There are many advantages of using compiled communication for handling static patterns. Since the control algorithms are executed off-line by the compiler, complex strategies to manage the network resources can be employed. The control network, along with the limitations in its implementation, such as the head-of-line effect due to single queue [16], is altogether eliminated. Since no routing decisions are made at runtime, the packet header can also be eliminated causing the network bandwidth to be utilized more effectively. The combination of TDM and compiled communication enables the reduction of network synchronization and reconfiguration overhead. Finally, compiled communication can compute the minimal number of configurations and hence the multiplexing degree required for the static patterns. In contrast a dynamic technique must choose a multiplexing degree without any information about the communication patterns. Thus, dynamic configuration techniques utilize TDM less effectively than compiled communication.
In order to apply compiled communication to a large scale multiprocessor system, three main issues must be addressed:
The rest of the section will focus on compiling static pattern through connection scheduling. Before describing the connection scheduling algorithms in detail, we first present some definitions to formally state the problem of connection scheduling. We denote a connection request from a source s to a destination d as (s, d).
As discussed in section 2, a minimal configuration set of size K can be supported using a multiplexing degree of K. Thus, the goal of connection scheduling heuristics is to compute minimum configuration set for a given request set R. Next we describe three connection scheduling heuristics.

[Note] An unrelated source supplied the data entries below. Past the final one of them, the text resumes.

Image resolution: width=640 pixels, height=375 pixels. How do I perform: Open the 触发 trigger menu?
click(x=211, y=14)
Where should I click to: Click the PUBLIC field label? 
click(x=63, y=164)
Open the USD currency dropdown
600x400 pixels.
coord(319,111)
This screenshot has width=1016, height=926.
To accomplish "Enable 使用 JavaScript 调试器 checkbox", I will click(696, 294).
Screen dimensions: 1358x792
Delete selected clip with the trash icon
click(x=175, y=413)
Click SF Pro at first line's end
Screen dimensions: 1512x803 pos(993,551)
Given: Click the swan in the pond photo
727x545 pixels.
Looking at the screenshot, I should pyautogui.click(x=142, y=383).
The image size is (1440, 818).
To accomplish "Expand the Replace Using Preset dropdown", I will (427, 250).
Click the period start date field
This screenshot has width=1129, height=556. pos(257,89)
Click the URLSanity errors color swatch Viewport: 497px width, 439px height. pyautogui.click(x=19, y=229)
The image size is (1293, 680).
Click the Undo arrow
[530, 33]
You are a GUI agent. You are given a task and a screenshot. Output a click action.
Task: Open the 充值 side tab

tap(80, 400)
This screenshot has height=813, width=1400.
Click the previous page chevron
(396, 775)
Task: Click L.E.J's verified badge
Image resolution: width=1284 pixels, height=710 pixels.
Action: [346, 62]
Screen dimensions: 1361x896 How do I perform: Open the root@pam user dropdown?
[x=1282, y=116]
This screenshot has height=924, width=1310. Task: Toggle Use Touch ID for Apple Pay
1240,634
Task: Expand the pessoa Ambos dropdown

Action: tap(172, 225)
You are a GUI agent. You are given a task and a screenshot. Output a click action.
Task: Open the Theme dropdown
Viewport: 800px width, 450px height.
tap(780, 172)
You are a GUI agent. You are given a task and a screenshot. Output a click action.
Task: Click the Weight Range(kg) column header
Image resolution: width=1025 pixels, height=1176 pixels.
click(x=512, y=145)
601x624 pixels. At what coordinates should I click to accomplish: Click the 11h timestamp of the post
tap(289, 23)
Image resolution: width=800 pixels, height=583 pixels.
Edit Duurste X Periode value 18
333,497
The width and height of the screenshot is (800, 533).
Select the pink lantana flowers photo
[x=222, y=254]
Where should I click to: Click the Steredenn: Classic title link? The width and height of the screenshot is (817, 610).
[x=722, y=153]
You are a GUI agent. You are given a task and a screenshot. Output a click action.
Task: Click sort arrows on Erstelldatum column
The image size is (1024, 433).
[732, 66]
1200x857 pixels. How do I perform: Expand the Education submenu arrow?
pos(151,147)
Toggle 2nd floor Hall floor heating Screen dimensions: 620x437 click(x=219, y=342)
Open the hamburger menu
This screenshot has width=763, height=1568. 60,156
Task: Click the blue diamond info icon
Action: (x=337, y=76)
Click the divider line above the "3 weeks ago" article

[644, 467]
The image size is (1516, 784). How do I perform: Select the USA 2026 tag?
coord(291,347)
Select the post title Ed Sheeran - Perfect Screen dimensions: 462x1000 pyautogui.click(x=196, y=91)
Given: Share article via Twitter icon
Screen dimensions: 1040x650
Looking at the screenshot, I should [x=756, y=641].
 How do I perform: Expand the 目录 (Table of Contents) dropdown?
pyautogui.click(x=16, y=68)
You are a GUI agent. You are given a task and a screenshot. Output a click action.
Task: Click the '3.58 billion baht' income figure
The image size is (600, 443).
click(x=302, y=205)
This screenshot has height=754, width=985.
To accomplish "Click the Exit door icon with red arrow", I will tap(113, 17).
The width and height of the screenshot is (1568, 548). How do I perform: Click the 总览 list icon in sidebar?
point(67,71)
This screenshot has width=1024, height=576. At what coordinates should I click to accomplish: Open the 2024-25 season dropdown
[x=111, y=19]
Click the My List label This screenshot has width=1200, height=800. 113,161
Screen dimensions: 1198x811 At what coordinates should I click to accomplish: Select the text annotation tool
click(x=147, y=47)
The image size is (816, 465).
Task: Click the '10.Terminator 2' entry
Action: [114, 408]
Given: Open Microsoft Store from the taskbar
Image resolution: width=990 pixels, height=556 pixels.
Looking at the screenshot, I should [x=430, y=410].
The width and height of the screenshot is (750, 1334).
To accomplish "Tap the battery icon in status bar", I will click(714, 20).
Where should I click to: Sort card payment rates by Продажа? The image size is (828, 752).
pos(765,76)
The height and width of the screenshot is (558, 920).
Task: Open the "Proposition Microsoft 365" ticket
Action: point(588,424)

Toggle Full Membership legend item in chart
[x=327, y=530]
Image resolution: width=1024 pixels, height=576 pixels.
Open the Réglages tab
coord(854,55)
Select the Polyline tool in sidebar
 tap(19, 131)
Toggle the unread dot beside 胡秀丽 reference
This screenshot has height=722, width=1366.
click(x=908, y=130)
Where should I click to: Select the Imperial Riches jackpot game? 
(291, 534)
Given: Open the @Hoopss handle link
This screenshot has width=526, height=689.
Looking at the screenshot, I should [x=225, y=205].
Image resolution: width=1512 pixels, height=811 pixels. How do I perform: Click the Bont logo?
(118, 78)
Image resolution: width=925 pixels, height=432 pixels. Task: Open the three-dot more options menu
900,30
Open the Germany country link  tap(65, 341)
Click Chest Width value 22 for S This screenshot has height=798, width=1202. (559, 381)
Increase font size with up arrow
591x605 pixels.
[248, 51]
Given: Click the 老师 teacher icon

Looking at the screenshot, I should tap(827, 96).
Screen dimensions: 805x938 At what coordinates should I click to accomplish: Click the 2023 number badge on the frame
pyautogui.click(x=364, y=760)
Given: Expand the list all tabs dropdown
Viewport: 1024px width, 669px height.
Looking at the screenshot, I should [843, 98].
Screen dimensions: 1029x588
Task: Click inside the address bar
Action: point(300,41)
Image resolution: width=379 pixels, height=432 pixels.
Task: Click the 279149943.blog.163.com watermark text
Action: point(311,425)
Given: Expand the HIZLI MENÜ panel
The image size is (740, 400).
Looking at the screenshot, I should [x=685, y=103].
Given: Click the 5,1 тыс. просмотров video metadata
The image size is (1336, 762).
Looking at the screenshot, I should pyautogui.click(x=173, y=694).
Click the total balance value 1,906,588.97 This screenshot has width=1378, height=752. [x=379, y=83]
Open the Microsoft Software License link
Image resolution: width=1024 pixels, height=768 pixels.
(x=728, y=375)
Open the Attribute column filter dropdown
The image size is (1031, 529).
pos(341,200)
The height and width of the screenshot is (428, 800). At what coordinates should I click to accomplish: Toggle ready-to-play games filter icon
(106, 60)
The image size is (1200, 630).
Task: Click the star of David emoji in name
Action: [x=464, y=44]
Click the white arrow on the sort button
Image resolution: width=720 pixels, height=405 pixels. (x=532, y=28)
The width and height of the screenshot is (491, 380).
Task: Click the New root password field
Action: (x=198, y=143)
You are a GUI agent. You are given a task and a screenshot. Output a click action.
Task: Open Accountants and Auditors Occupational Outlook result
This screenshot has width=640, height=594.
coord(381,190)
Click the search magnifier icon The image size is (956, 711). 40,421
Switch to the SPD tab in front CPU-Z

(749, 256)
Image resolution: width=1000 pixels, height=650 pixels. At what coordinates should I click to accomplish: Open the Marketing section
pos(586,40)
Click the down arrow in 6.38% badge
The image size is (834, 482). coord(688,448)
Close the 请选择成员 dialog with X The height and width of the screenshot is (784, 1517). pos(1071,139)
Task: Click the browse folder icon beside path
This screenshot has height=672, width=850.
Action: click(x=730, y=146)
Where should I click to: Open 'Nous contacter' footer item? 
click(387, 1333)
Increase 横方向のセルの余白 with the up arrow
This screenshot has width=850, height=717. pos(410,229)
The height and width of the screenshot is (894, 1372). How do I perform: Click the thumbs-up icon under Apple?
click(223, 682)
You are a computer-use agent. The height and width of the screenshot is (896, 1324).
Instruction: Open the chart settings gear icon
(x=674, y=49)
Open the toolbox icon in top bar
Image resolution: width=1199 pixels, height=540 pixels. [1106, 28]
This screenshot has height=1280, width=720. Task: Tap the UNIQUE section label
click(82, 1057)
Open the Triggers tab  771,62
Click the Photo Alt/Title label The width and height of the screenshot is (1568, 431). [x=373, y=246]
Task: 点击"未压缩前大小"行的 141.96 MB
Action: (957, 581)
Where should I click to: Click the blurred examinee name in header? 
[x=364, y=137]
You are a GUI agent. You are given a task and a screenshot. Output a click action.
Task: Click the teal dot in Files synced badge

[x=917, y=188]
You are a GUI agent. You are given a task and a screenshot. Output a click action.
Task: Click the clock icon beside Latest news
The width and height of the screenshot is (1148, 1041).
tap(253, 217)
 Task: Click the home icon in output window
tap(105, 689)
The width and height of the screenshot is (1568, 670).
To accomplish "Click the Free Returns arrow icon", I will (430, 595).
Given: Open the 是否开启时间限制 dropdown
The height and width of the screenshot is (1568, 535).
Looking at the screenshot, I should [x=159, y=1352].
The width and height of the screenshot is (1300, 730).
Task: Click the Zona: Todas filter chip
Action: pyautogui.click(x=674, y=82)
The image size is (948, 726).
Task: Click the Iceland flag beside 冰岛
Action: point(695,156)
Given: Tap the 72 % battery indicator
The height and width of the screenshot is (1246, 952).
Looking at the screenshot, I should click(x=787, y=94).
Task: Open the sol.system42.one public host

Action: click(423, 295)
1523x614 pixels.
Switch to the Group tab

In the greedy algorithm, a configuration is created by repeatedly including additional connections into the configuration until no additional connection can be established in that configuration. If additional requests remain, another configuration is created. This process is repeated till all requests have been included in some configuration. The algorithm described is a modification of an algorithm proposed in [13]. The algorithm is shown in Fig. 2. The time complexity of the algorithm is O(|R|*maxi(Ci)*K), where |R| is the number of the requests, |Ci| is the number of connections in configuration Ci and K is the number of configurations generated.
Consider the linearly connected nodes shown in Fig. 3. The result of applying the greedy algorithm to schedule connection requests set {(0, 2), (1, 3),(3, 4), (2, 4)} is shown in Fig. 3(a). In this case, (0, 2) will be in time slot 1, (1, 3) in time slot 2, (3, 4) in time slot 1 and (2, 4) in time slot 3. Therefore, a multiplexing degree of 3 is needed to establish the paths for the four connections. However, as shown in Fig. 3 (b), the optimal scheduling for the four connections, which can be obtained by considering the connection in different order, is to schedule (0, 2) in slot 1, (1, 3) in slot 2, (3, 4) in slot 2 and (2, 4) in slot 1. This assignment only uses 2 time slots to establish all the connections.
Figure 3: Scheduling requests
(0, 2), (1, 3),(3, 4), (2, 4).
The greedy algorithm processes the requests in an arbitrary order. In this section, we will describe an algorithm that applies a heuristic to determine the order in which to process the connection requests. The heuristic assigns higher priorities to connection requests with fewer conflicts. By giving the requests with less conflicts higher priorities, each configuration is likely to accommodate more requests and thus the multiplexing degree needed for the patterns is likely to decrease.
We formulate the problem of computing the minimal configuration set as a graph coloring problem. A coloring of a graph is an assignment of a color to each node of the graph in such a manner that no two nodes connected by an edge are assigned the same color. The nodes in the graph correspond to connection requests. Edges are introduced between nodes that represent conflicting requests. This graph is referred to as a conflict graph. It can be easily shown that the number of colors used to color the graph is equal to the number of configurations needed to handle the connection requests. In order to minimize the multiplexing degree, our coloring algorithm attempts to minimize the number of colors used in coloring the graph.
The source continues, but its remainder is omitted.